[Collected data]
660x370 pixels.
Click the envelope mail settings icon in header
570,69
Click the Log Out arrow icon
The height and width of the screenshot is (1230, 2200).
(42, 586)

:: Stated problem ::
Rewrite the records with every "icon" changed to "button", leaving everything else as it is.

:: Written solution ::
660x370 pixels.
Click the envelope mail settings button in header
570,69
Click the Log Out arrow button
The height and width of the screenshot is (1230, 2200).
(42, 586)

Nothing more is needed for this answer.